Today marks the 12the anniversary and it all feels so real and raw as if it happened yesterday.
3000 people lost their lives so innocently. Many died running into the building to save anybody and everybody while others died trying to run out.
Many images are forever ingrained into my mind, but the ones that stand out the most are the photos of the people of NYC covered in ash emerging from somewhere close to the chaos. There wasn't a look of panic on their faces or sadness or weariness, just a look of pure emptiness. A total state of shock. I wanted to wrap my arms around them and tell them that in a moment brought on by pure hatred, they were safe and loved. What broke my heart was I couldn't do that to the 3000 that lost their lives that day. I couldn't do that to the moms, dads, brothers, sisters, wives, husbands, children, unborn children of those 3000 who perished.
The most disturbing images from that day are of the jumpers. I choke up just thinking about how horrible the experience was for them being trapped on those burning floors. Feeling as if all of their options had exhausted in escaping the horror. That feeling of suffocating from the heat, the smoke, the fumes, and the smell of death. Over 200 people flung themselves from the WTC that day because they had no other choice. They were forced to make a choice no one should ever have to make. I want to believe in those last 10 seconds of their lives they weren't falling to their deaths 100 stories below, but to be out in the air, they were flying.
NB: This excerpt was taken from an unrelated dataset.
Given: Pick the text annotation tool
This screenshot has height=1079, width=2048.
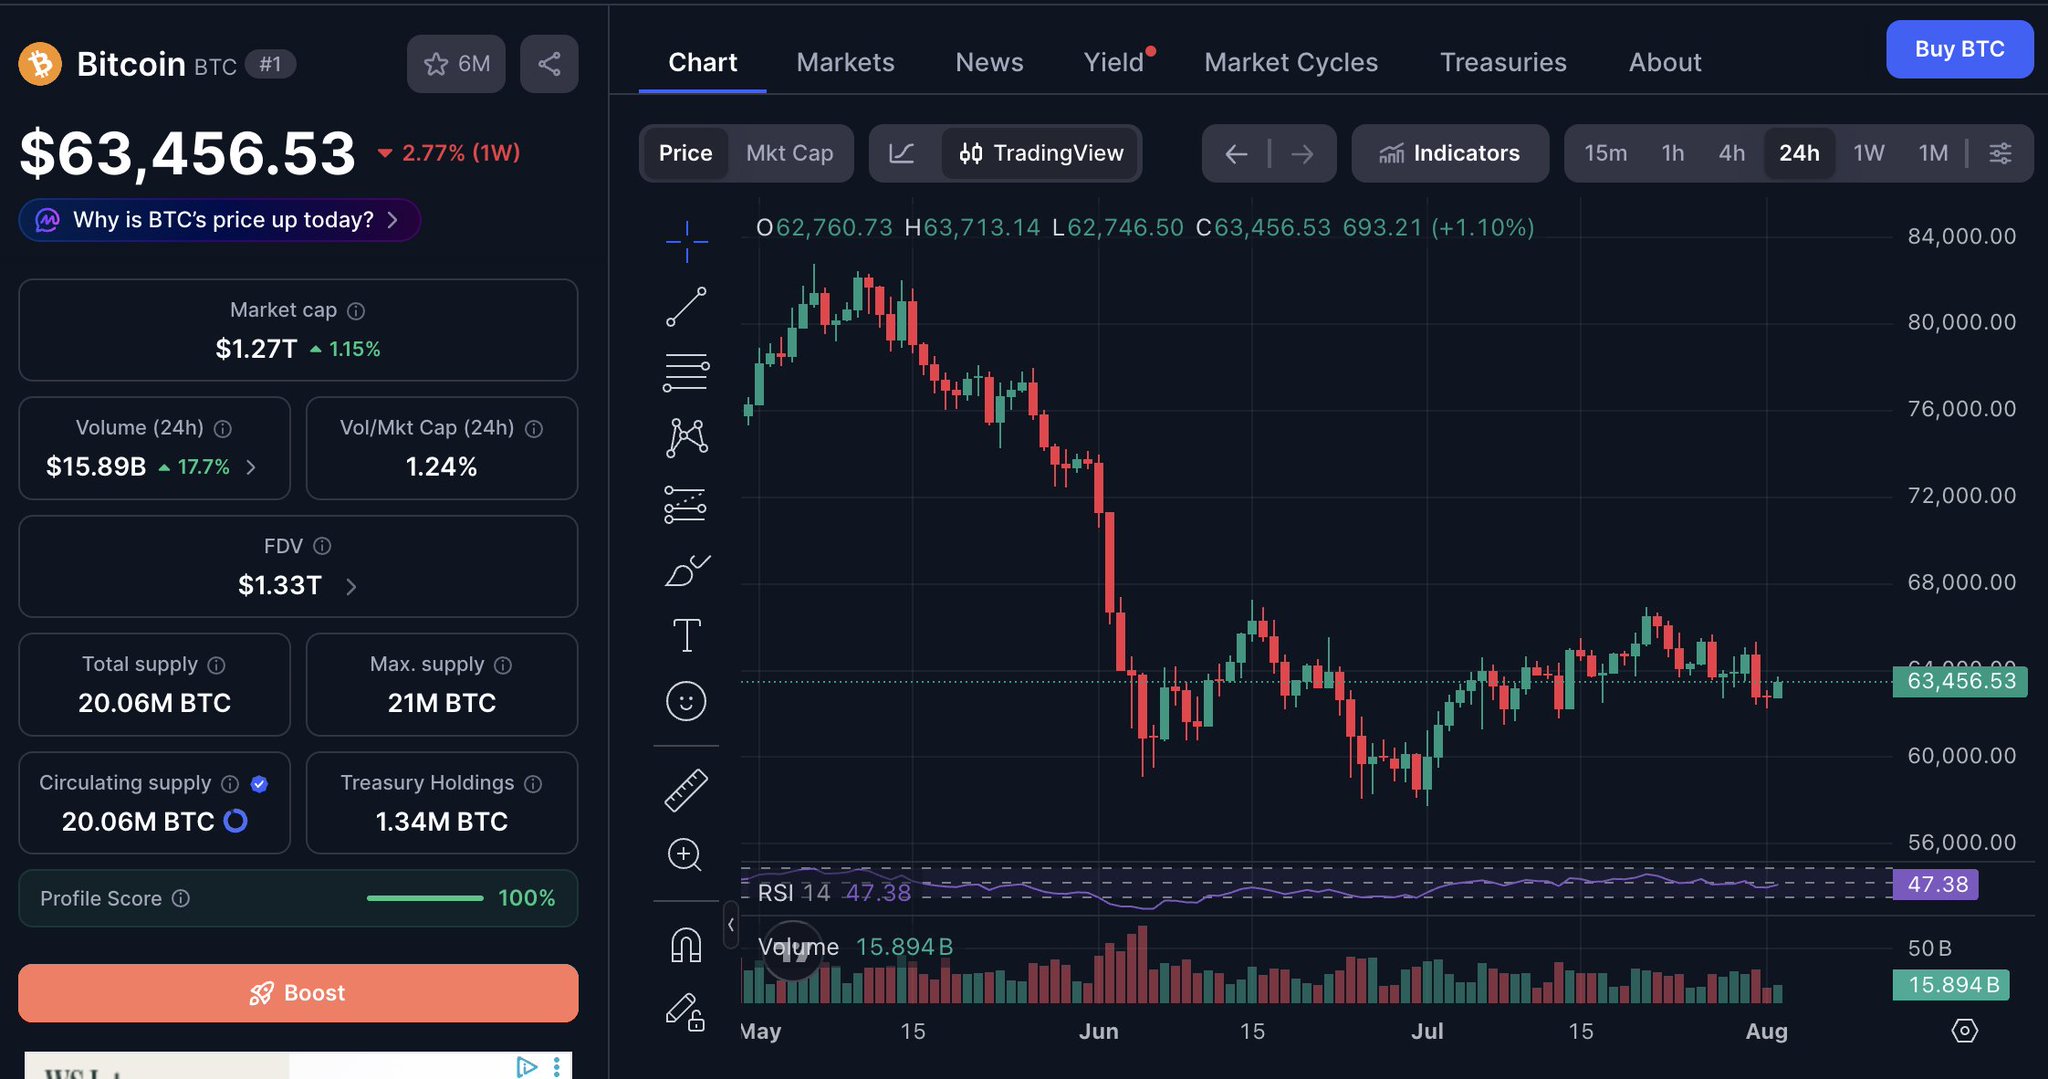Looking at the screenshot, I should (x=686, y=635).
In October of 2001, I had to fly East for work. I went as close as I could to Ground Zero. I walked along the perimeter of the chain link fence they had established around the site. I walked along the closed up shops and restaurants. Looking in the windows, the interiors were still covered in ash. Some windows displayed the piles of ash form that September day. I stood mesmerized by the wall of photos of loved ones lost that had been hung on a makeshift chain linked fence outside a Cathedral. People were still leaving messages and shoving them in the links. Others signed their names and words of comfort on posters of the flight crews. Flowers, American flags, teddy bears and candles were all on display. I had never been more proud to be an American standing among these strangers.
I am hoping no one will forget that awful day. I am hoping no one will ever want to forget the 3000 that died that day, the first responders who rushed inside to save lives, the flight crews on board all four flights, the passengers of those planes, "Let's Roll," the jumpers, Father Mychal Judge, the families of all 3000 victims, and that moment when you heard the news.